--- Supplied text ---
=====
5.2     No other rights. Neither Customer nor any End User receives any right, title or interest in or to the Product other than the right to use it expressly granted to Customer under Section 1.1.

5.3     Notice of infringement. Customer shall immediately notify Zetaris in writing upon becoming aware of any:

(a)  infringement or unauthorized use of the Product by any person, including any End User; or

(b)  claim by any person that use of the Product by Customer in accordance with the Agreement infringes any Intellectual Property owned by that person in the United States (IP Claim).

5.4     Remedial action. If the Product is the subject of an IP Claim, Zetaris may (at its cost and option) either:

(a)  procure the right for Customer to continue using the Product;

(b)  modify the Product such that it no longer infringes the relevant Intellectual Property Rights; or

(c)  terminate the Agreement and provide Customer with a pro-rata refund of any Fees paid in advance for use of the Product.

This Section 5.4 and Section 9.4 set out Customer s sole and exclusive remedy in respect of any IP Claim.

 

6         Customer Data, Usage data and Analyses

6.1     Rights. As between Zetaris and Customer, all rights in and to the Customer Data vest or remain vested in Customer at all times.
=====
--- Supplied information ---
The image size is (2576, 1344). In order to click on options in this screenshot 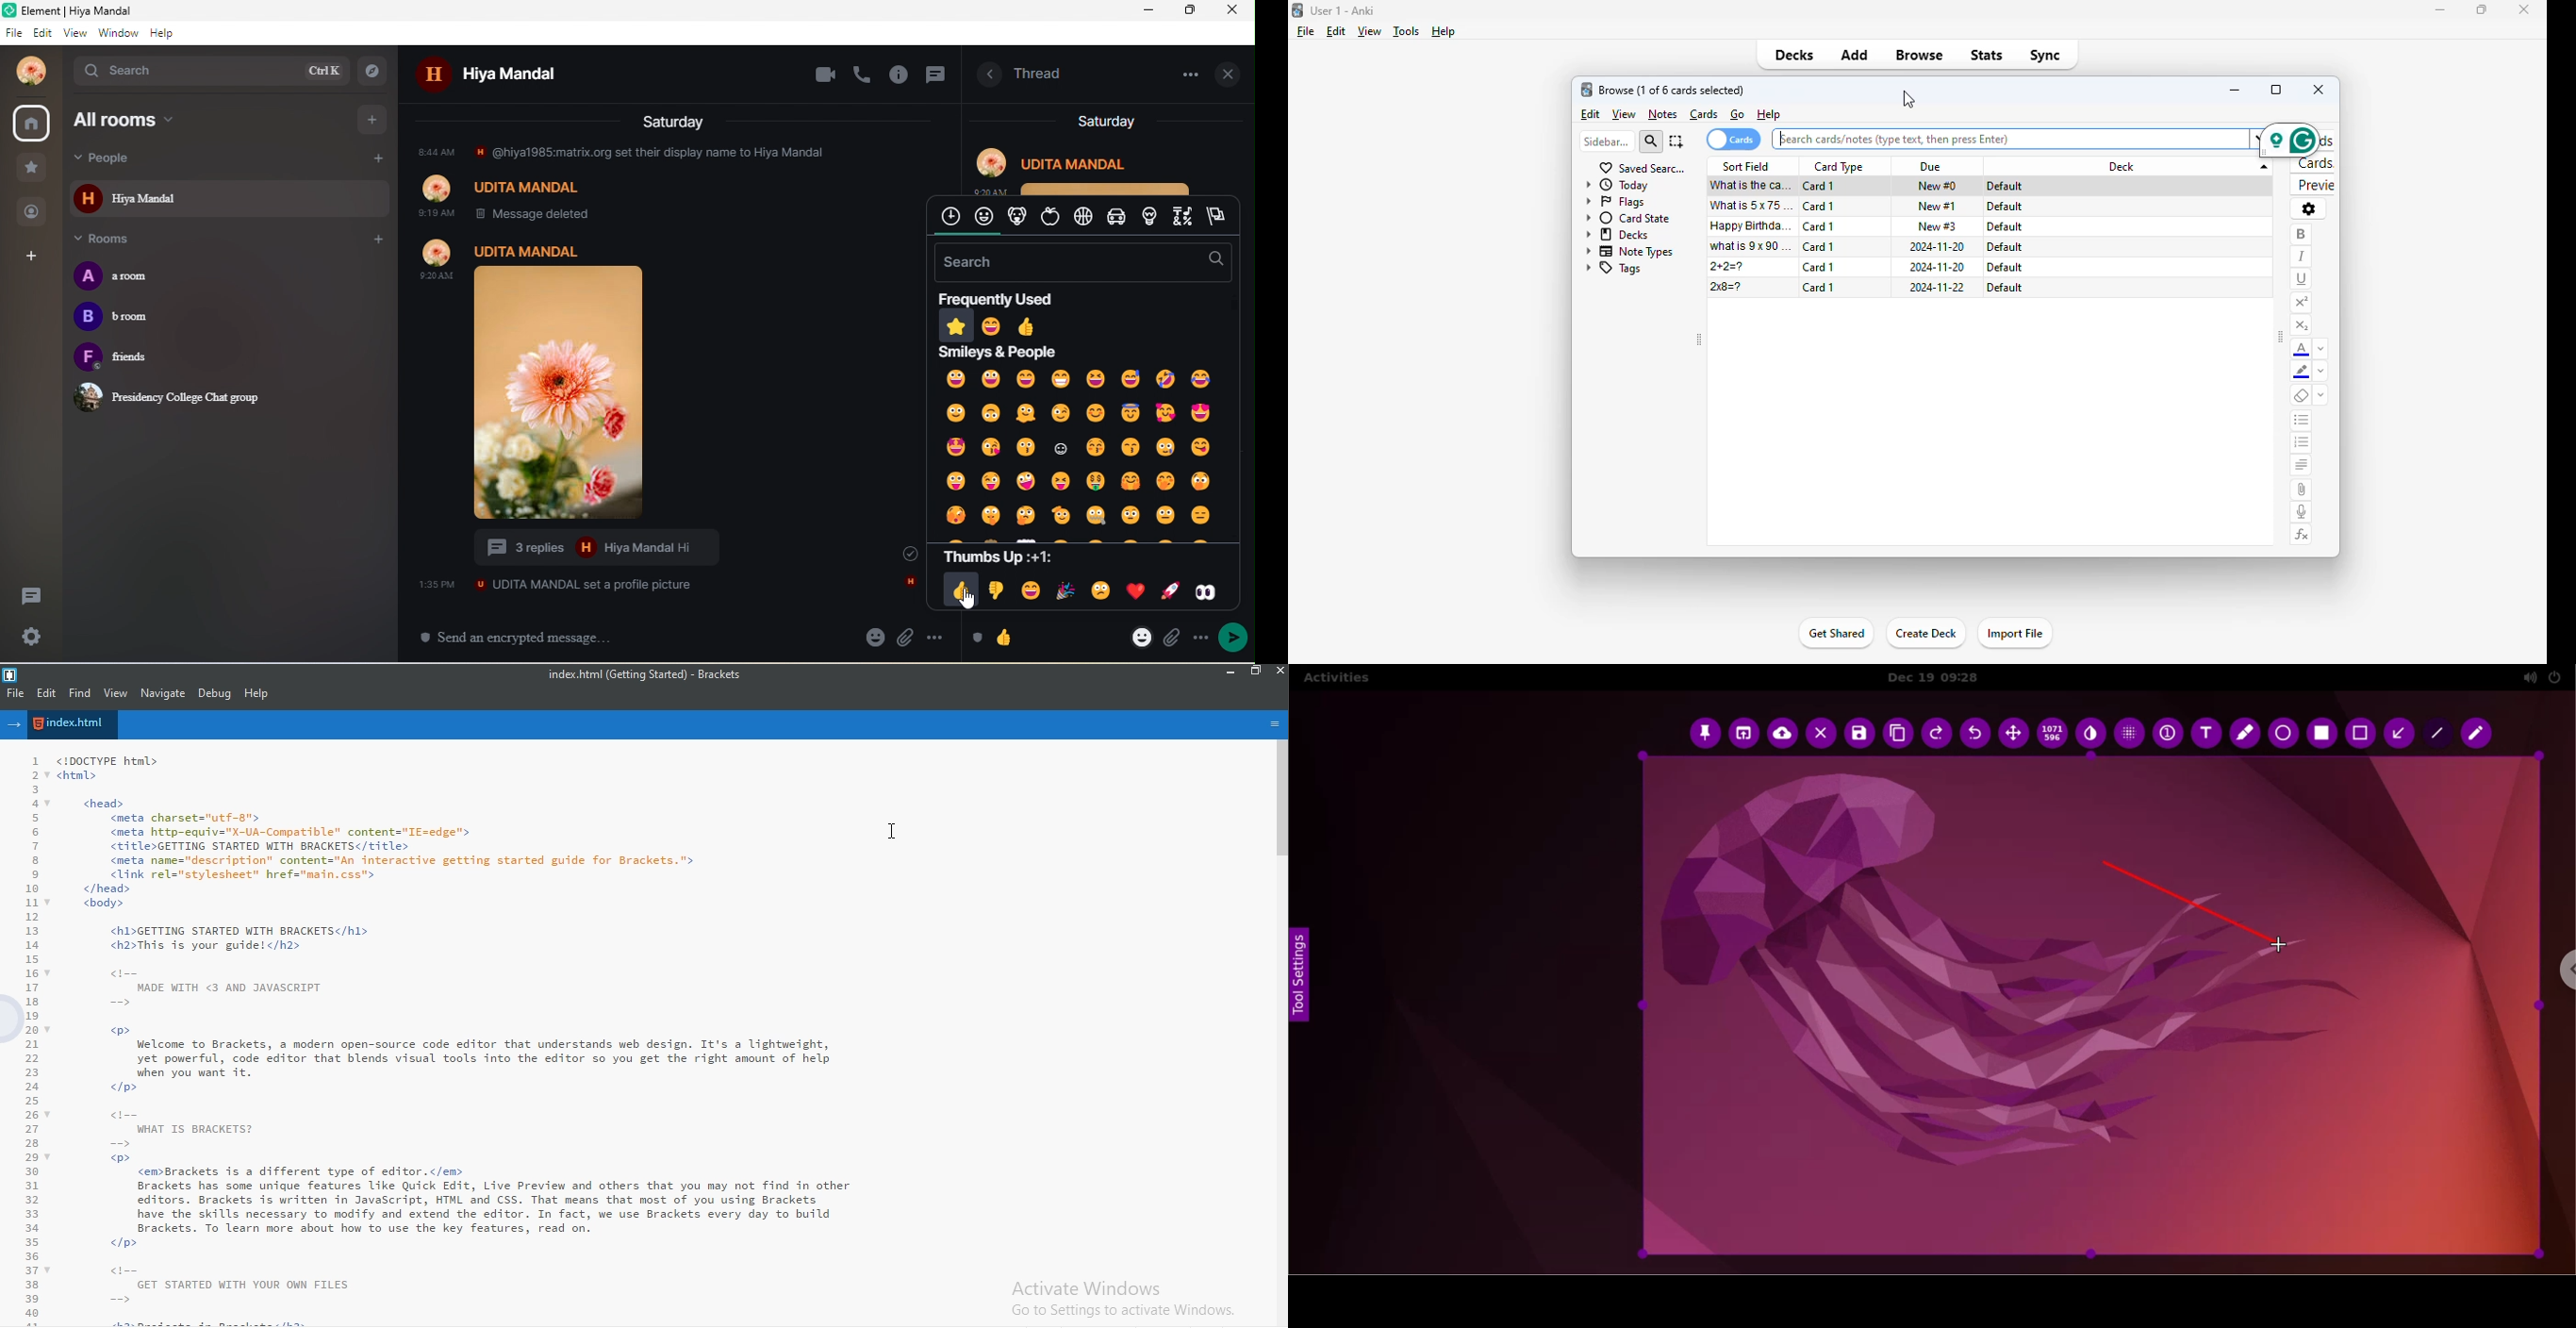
=====
--- Directions for this task ---
Reproduce the entire license agreement excerpt word for word. The material has no connection to the license agreement excerpt.

--- Reply to the exercise ---
5.2     No other rights. Neither Customer nor any End User receives any right, title or interest in or to the Product other than the right to use it expressly granted to Customer under Section 1.1.

5.3     Notice of infringement. Customer shall immediately notify Zetaris in writing upon becoming aware of any:

(a)  infringement or unauthorized use of the Product by any person, including any End User; or

(b)  claim by any person that use of the Product by Customer in accordance with the Agreement infringes any Intellectual Property owned by that person in the United States (IP Claim).

5.4     Remedial action. If the Product is the subject of an IP Claim, Zetaris may (at its cost and option) either:

(a)  procure the right for Customer to continue using the Product;

(b)  modify the Product such that it no longer infringes the relevant Intellectual Property Rights; or

(c)  terminate the Agreement and provide Customer with a pro-rata refund of any Fees paid in advance for use of the Product.

This Section 5.4 and Section 9.4 set out Customer s sole and exclusive remedy in respect of any IP Claim.

 

6         Customer Data, Usage data and Analyses

6.1     Rights. As between Zetaris and Customer, all rights in and to the Customer Data vest or remain vested in Customer at all times.